Michael Mateas has been selected as the inaugural MacArthur Foundation Endowed Chair for the UC Santa Cruz campus. The MacArthur Chair was established in 2009 for the purpose of supporting research, public service, and teaching that promotes the objectives of the MacArthur Foundation, which include working to defend human rights, advance global conservation and security, make cities better places, and understand how technology is affecting children and society. Michael was selected for the chair based on his proposal, “Radically Expanding the Expressive Power of Serious Games.” Michael, an Associate Professor of Computer Science at the University of California, Santa Cruz, will hold the chair for five years.

June 20, 2009

Craig Reynolds on Crowds and Emergent Teamwork

This past January, Craig Reynolds from Sony’s research group in Foster City gave a presentation at UC Santa Cruz on current challenges in creating computational crowds, especially those where the members of the crowd are cooperating to perform some task. A video of the talk can be viewed here:

https://slugtube.soe.ucsc.edu/play-video.php?ID=1072

As a contrast to the recent talk by Mark Henne from Pixar, this talk focused on the underlying algorithmic difficulty of creating the desired algorithmic behavior. Mark’s talk focused more on how to integrate behavior into an existing pipeline, and challenges with ensuring the filmmakers retained artistic control over the procedurally generated scene.

June 19, 2009

Games for girls segment on Today show

This segment on the Today show, aired June 18, 2009, talks about how the games industry is increasingly focusing on girls and women in game creation and marketing. While the segment has its cringeworthy moments (floating talking head in a video game world, ew!), it mostly provides a good overview of current industry thinking about designing and marketing games for girls and women. Interviews with women on the floor of GDC are generally very good.

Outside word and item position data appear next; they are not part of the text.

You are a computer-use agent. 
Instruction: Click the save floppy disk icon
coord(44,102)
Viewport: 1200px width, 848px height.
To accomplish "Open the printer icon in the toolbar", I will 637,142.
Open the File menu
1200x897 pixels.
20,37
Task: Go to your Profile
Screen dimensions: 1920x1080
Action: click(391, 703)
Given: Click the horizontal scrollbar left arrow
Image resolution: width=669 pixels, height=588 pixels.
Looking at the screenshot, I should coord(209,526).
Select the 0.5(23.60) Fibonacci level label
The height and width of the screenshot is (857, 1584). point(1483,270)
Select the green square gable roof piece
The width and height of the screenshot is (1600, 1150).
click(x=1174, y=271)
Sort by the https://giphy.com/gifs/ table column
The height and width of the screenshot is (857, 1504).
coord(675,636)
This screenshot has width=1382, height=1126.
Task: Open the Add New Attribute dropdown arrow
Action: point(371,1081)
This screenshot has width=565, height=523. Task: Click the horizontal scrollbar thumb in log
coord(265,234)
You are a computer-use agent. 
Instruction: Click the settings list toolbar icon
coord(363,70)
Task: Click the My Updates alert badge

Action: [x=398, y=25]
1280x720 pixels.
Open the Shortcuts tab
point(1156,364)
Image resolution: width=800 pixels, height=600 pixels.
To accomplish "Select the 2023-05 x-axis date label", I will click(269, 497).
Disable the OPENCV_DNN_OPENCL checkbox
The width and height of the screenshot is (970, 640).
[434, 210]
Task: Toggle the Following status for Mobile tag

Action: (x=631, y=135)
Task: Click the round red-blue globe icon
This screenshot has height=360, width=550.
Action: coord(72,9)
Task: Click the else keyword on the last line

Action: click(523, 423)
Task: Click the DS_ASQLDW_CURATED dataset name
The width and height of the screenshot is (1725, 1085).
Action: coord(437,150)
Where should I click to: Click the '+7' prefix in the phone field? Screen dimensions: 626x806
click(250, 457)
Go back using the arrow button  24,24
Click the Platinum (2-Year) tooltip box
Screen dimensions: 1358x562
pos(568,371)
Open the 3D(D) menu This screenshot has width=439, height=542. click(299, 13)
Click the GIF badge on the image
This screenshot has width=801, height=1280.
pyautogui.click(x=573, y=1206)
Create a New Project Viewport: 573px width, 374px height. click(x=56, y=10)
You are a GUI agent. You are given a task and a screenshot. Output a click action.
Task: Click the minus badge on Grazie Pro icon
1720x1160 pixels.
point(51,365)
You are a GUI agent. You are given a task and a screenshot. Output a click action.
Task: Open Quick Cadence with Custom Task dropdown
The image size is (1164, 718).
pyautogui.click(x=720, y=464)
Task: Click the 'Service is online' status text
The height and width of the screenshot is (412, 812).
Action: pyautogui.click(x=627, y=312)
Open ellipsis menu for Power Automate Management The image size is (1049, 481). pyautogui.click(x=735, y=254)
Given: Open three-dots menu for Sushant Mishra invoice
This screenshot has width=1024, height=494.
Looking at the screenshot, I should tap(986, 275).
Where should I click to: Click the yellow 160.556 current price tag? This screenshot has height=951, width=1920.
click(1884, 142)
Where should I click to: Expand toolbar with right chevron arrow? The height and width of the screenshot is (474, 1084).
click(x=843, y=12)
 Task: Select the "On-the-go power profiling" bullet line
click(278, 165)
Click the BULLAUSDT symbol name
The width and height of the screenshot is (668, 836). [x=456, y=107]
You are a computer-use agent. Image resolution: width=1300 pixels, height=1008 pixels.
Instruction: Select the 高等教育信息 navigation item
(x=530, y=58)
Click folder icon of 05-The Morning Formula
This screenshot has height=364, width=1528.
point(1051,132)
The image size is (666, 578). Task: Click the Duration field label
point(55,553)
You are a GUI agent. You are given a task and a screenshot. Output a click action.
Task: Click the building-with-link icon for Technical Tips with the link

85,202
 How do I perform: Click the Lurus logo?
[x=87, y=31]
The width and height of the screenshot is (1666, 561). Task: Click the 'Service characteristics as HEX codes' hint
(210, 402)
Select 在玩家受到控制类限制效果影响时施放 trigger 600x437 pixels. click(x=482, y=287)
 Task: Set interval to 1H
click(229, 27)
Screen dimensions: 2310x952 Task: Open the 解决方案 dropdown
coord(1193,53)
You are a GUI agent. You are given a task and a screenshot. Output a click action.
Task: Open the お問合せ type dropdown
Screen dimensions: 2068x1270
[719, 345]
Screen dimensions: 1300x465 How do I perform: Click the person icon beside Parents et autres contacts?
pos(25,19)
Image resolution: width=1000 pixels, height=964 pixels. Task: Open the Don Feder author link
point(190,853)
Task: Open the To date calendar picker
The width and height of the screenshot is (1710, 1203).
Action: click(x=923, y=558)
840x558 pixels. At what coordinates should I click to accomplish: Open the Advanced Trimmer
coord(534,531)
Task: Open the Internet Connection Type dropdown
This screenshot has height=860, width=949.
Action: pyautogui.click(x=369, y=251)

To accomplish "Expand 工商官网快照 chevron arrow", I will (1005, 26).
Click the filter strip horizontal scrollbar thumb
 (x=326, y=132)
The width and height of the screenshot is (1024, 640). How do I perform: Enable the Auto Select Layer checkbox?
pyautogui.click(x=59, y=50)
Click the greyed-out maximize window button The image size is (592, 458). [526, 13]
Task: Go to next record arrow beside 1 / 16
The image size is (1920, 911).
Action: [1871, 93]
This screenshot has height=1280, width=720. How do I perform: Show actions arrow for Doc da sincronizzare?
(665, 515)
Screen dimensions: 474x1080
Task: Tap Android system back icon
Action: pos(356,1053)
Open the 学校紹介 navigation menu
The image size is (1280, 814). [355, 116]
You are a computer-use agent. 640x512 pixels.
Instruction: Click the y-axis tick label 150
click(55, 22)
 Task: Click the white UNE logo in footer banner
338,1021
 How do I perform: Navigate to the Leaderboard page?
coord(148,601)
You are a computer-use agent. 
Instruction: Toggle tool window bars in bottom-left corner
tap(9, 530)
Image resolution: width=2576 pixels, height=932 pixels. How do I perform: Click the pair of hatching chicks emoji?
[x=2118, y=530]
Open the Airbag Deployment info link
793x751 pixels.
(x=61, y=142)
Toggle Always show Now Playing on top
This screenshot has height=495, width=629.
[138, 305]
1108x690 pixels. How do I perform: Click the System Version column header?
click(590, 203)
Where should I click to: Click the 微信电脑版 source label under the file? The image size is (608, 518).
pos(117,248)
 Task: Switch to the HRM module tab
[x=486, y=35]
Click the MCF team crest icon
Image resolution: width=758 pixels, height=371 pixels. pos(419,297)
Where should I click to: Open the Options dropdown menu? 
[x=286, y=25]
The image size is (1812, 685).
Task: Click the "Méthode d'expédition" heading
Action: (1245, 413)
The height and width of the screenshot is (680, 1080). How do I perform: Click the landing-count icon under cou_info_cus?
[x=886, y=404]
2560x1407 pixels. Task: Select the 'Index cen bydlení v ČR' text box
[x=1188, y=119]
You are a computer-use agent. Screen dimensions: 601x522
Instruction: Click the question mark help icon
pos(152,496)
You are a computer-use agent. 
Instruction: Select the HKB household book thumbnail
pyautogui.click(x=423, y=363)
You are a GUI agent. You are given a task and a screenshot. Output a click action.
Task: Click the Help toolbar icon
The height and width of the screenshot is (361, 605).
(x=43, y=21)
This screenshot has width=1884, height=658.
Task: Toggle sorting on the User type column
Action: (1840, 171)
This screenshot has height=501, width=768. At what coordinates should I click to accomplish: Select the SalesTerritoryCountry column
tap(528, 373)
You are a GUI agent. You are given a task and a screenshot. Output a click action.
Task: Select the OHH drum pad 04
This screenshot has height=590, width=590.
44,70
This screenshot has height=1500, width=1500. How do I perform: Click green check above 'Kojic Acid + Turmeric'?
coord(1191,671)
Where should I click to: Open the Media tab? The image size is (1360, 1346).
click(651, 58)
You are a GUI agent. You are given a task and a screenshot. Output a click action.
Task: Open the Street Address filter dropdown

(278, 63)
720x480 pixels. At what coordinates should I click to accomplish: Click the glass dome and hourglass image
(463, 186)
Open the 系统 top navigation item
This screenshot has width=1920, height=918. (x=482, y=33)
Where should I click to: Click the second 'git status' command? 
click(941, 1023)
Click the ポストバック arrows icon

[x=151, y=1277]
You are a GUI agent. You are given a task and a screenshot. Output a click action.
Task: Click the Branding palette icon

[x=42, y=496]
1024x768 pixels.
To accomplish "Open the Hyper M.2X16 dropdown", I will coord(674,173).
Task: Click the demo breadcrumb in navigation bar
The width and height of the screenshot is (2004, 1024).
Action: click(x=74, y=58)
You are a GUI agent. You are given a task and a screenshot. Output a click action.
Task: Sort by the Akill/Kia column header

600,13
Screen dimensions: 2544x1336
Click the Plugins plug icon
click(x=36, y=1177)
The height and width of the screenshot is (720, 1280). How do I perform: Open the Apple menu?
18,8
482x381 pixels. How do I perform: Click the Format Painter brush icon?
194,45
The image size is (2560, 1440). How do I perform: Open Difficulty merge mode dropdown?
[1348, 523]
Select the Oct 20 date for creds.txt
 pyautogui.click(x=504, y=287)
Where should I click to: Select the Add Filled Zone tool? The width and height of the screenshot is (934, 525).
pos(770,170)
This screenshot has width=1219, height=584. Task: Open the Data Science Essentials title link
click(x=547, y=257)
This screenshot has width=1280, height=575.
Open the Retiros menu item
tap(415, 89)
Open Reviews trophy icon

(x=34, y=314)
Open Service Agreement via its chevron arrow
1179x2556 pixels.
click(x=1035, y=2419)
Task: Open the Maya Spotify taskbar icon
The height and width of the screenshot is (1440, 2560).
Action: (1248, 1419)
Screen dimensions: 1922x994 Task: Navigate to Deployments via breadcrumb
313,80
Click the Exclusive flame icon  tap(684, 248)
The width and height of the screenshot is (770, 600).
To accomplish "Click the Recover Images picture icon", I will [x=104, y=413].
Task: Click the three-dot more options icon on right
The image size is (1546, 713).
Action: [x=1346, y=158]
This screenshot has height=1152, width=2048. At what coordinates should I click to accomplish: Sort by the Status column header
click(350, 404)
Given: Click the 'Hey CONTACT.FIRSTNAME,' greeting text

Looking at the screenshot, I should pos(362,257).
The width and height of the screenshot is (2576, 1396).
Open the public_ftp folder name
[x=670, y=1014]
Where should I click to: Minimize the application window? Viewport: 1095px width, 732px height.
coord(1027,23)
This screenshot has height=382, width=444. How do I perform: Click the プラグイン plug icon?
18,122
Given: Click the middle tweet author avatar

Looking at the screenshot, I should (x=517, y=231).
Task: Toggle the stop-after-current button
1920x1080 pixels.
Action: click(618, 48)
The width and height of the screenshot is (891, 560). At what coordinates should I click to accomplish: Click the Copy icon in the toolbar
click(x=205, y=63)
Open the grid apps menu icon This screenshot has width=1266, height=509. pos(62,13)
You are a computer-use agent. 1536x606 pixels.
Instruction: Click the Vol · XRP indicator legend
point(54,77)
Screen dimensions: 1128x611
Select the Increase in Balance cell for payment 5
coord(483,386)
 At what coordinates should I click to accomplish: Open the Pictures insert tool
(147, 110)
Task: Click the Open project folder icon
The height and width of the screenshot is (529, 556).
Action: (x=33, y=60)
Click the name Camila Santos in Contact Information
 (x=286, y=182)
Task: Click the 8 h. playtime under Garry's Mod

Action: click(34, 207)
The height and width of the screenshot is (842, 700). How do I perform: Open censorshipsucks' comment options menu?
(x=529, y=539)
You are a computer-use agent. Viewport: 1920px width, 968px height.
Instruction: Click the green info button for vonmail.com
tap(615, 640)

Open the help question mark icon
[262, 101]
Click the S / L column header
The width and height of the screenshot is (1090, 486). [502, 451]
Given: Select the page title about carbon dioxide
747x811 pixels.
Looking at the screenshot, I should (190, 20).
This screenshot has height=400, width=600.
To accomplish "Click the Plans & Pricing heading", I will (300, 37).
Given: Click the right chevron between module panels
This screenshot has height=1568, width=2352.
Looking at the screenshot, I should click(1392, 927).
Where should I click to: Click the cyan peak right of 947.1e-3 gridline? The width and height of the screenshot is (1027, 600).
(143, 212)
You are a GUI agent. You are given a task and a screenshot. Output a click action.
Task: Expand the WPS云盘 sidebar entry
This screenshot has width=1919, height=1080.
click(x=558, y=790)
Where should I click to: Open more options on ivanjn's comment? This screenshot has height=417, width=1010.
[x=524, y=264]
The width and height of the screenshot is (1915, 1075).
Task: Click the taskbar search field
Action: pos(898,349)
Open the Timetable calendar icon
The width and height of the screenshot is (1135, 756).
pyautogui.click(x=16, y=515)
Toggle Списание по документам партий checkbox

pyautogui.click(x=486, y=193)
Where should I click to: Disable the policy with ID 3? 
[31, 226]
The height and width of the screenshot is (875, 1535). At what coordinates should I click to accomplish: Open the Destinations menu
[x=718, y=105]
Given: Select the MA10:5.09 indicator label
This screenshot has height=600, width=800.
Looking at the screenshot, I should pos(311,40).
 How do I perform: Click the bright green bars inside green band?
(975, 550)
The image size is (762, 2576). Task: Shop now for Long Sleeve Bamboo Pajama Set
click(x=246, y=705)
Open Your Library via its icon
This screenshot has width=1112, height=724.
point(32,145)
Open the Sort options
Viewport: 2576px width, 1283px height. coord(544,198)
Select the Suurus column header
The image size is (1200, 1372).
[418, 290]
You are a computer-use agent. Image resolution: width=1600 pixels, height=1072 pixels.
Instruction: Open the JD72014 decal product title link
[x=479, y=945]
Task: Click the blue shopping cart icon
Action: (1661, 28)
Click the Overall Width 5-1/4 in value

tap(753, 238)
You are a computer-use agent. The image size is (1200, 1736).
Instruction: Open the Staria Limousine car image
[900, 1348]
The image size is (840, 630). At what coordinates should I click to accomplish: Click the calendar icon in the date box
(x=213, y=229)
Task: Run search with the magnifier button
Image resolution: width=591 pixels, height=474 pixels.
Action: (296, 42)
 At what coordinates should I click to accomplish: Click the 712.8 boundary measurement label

My daughter Tatum is shown in the segment (she’s in the light blue top with brown straps). She was invited up to Ubisoft in San Francisco for an afternoon during GDC for the taping of the segment. They were great hosts!

June 15, 2009

Mark Henne talk at UCSC

On Friday, May 29, 2009, Mark Henne from Pixar came to UCSC and gave a talk on crowds in the movie Wall-E. You can watch the video here:

https://slugtube.soe.ucsc.edu/play-video.php?ID=1070

I was impressed by the complexity of the AI underlying the characters that comprise the crowds, another reminder of just how complex seemingly simple real-world behaviors can be. I was also struck by how the entire process was optimized to ensure that the artists could, if desired, take a single character from a crowd and manually change its look and behavior. This is consistent with the entire filmmaking process at Pixar, which is optimized for complete artistic control over the end product. Games, in contrast, are much more willing to accept the limitations of the game engine being used.